When Bill Sederburg was being interviewed for the presidency of Utah Valley State College in 2003, he wasn’t asked about how the university could help the state’s economic development. It was a striking contrast to his position as president of Ferris State University in Michigan, where economic development was a significant issue, and also to East Carolina University, where he was also a candidate for the president’s position. “About half the questions I was asked by the search committee and people involved in the interview were about how the university could help the Piedmont area of North Carolina with economic growth and development,” Sederburg says of the experience.
In Utah, though, Sederburg discovered that because the strong economy at the time, “people hadn’t given a lot of thought about exactly how to use the colleges and universities better to promote economic growth in the state.”
Fast forward seven years. UVSC is now Utah Valley University, Sederburg is the state’s commissioner of higher education—a position he took in 2008—and higher education’s contribution to the state’s economic development is a topic of significant interest at the Capitol. The Utah Cluster Acceleration Program (CAP) has joined the Utah Science Technology and Research (USTAR) initiative as a way for colleges and universities to help strengthen the state’s economy. CAP seeks partnerships between various higher education facilities, and specific clusters such as aerospace, energy and digital media, to accelerate the industries’ growth.
In the future, Sederburg says, “I think you’ll see more and more economic initiatives engaging the colleges and universities.”
When colleges and universities talk about economic development, they focus on five areas, Sederburg says. The first is job training, provided primarily by technical and community colleges. Workforce development is next, providing professionals such as teachers, doctors and accountants. “The state has done that very well over the years,” Sederburg says.
Not as obvious is the universities’ offering of entrepreneurial education, which is to “encourage people to take risks and become business leaders and entrepreneurs to drive the future of the state,” he says.
There is also applied research, in which faculty and staff develop ways to meet market needs; and basic research, such as that funded by USTAR, which can be used for economic opportunities.
“Different schools have different responsibilities in doing those five activities,” Sederburg says. “What we’re trying to do in Utah is to streamline how we do this and to do it in a collaborative way.”
Since income is often tied directly to education level, creating a high-quality workforce means increasing the number of college students. “What’s critical for us to do is to get our campuses and programs organized so that students can identify their career interests early and move expeditiously through the education process toward a career in a particular area,” Sederburg says.
Letting students know about occupational opportunities available in local firms, such as those highlighted in the clusters, helps facilitate that; another way is to ensure academic credits can transfer easily among educational institutions.

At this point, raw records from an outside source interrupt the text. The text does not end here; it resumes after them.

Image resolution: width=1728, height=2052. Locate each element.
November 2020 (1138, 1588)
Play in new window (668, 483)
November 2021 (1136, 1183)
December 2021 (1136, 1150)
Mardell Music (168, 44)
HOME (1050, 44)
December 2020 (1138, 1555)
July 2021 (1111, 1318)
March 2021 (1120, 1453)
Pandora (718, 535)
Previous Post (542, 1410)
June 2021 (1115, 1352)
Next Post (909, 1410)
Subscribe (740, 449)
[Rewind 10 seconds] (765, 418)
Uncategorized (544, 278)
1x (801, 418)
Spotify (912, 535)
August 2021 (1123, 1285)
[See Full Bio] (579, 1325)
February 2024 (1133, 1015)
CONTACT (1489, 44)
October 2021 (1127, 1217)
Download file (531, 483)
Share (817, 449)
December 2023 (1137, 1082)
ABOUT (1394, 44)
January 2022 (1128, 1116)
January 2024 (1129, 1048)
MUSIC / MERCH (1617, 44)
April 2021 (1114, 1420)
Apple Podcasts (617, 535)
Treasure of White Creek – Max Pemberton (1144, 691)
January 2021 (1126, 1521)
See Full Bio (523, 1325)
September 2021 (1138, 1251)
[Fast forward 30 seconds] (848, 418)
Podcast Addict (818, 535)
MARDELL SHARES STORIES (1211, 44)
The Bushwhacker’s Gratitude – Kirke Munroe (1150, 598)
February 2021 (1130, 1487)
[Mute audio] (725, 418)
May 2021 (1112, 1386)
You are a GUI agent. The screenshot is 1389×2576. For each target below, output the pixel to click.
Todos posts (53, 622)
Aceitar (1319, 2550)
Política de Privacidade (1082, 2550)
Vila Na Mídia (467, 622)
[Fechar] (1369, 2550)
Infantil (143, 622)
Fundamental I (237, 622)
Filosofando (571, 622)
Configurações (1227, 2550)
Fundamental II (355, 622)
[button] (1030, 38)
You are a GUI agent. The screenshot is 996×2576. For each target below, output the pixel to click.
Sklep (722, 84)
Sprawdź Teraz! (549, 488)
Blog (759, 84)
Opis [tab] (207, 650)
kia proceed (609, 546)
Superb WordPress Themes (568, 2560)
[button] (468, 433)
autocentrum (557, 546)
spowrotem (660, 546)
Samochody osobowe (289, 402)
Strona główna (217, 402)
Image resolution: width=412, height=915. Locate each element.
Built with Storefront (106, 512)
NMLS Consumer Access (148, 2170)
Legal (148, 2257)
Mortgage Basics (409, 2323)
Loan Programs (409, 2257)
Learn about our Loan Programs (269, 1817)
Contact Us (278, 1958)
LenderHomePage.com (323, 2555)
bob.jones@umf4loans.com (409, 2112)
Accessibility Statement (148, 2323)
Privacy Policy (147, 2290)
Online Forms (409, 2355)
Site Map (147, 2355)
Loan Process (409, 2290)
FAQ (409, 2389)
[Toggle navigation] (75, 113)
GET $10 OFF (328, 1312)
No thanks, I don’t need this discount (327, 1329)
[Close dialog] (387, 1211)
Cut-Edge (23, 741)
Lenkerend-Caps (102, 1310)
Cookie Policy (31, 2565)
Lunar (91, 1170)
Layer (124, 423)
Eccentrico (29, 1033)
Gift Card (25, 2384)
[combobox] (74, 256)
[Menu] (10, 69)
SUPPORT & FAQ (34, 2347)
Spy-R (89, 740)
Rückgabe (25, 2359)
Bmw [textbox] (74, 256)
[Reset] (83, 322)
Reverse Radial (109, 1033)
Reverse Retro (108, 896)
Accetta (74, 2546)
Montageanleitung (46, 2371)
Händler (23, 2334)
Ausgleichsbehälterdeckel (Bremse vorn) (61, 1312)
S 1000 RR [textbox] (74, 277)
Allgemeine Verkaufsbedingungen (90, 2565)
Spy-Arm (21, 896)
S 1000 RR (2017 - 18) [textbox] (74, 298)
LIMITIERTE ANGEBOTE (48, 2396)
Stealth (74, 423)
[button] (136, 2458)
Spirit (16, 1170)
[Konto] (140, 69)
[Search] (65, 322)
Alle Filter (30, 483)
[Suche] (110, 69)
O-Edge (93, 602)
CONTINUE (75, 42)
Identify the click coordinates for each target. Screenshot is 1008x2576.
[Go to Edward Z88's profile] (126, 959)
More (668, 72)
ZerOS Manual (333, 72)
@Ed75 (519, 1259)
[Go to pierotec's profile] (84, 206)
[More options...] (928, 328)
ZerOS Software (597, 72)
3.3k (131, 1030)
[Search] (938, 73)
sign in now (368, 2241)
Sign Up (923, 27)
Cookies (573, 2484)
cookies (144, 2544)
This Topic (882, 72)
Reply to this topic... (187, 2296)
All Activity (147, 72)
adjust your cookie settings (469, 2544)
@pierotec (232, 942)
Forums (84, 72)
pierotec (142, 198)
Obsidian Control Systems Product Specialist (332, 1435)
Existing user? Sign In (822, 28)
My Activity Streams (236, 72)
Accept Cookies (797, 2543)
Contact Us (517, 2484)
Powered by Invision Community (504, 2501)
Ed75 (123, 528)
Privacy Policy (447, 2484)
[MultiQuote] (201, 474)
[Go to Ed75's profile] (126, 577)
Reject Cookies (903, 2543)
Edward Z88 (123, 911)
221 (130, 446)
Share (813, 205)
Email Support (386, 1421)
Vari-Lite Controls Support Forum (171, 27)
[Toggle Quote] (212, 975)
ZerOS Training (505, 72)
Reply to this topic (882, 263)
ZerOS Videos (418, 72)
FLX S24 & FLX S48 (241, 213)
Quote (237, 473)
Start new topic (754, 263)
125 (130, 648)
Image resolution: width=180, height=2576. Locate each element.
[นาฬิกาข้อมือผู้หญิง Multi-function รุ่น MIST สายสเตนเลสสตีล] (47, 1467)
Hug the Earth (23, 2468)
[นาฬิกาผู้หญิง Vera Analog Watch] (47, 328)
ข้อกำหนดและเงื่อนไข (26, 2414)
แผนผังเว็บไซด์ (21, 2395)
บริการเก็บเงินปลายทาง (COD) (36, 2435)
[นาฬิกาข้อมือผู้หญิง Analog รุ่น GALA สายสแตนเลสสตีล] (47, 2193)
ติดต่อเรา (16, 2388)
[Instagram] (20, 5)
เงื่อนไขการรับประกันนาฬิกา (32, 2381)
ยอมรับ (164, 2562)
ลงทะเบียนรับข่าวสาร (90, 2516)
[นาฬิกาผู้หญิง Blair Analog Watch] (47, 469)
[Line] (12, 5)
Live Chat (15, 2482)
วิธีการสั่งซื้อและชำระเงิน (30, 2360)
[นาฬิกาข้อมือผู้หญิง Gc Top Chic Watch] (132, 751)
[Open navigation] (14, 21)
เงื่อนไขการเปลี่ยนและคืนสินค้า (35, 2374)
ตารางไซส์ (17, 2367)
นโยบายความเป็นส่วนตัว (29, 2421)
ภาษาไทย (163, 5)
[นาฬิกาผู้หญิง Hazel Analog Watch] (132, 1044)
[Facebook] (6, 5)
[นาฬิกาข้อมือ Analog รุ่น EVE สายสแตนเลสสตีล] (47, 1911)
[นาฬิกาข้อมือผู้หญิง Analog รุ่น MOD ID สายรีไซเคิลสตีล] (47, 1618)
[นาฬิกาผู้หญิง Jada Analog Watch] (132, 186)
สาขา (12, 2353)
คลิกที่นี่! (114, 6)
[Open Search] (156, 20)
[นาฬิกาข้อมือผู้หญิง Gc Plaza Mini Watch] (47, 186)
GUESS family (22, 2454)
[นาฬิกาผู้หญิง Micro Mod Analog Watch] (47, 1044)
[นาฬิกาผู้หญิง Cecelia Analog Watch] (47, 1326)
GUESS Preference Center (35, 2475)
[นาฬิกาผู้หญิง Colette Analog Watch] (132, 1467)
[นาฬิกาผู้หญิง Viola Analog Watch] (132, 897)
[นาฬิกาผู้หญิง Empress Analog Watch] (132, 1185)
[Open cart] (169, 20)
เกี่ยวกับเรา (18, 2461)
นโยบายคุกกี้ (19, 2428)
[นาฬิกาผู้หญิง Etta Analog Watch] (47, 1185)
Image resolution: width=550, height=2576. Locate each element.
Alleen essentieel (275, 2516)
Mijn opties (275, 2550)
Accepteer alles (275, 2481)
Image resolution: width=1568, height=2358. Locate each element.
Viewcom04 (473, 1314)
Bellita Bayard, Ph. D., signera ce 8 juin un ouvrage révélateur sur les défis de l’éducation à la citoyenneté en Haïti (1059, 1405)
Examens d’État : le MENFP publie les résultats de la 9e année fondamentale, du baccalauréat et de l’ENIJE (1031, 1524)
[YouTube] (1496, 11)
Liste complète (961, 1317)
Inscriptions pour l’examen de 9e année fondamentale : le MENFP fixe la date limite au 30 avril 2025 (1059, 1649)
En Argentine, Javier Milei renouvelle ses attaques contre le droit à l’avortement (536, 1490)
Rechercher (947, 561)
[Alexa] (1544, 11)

Utah leads the country in coordinating academic content and in concurrent enrollment courses, Sederburg says, and in 2009 the American Association of Colleges and Universities identified Utah as one of five pilot states for aligning educational courses with industry needs.
Additionally, Utah’s System of Higher Education is working toward discovering industry needs. For example, in March UVU hosted the Pushbutton Summit to determine how to advance the digital media industry, and in April the president of the American Association of Colleges and Universities spoke to members of the Salt Lake Chamber about what employers want in college graduates.
“What employers are saying they look for is critical thinking skills and ability to communicate,” Sederburg says. “Those are critically important skills, but you also want to combine that with a career focus. What we’re attempting to do is create a system of helping students identify early on what they’re interested in through these career pathways and making sure their education is relevant to that.”
When the USTAR initiative was introduced to the Legislature in 2006, it was championed by the Salt Lake Chamber, the Economic Development Corporation of Utah (EDCUtah) and the Utah Technology Council (UTC). Since then, its accomplishments have included $12.65 million in research grants awarded and 10 patents filed or issued (2008 figures).
“USTAR is a superb example of the collaboration between the universities and the state,” says Richard Nelson, UTC’s president and CEO. “It’s advancing substantial economic development.”
Before USTAR, “you didn’t see the kind of collaboration that is going on now,” he adds. “You now see cross-collaboration with the universities much more so because of this advanced economic development initiative called USTAR.”
Other examples include the state’s mass steering committee on education, which is comprised of legislators and representatives of higher education and industry, and Gov. Gary Herbert’s new Commission on Education Excellence. Nelson is a member of both groups, and says they are about “getting organizations and their decision-makers into sync so that we can go do something significant on industry’s number one priority, which is quality workers.”
Because the Commission on Economic Excellence is so new, it doesn’t yet have a set agenda, Sederburg says. “My guess is that it will zero in on where the K-12 system connects to the higher education system. We have a lot of work to do at that connecting point. Part of it is related to these career pathways that I mentioned. We could do a better job of career pathways and aligning those better. We could do a better job of making that senior year a significant year and coordinating concurrent enrollment.”
Utah is already the most efficient state in the United States in delivering degrees per dollar spent, Sederburg says, but he wants to see higher education develop a strong workforce. “Job number one for us is really helping the state develop that talent force that the state needs to advance economically.”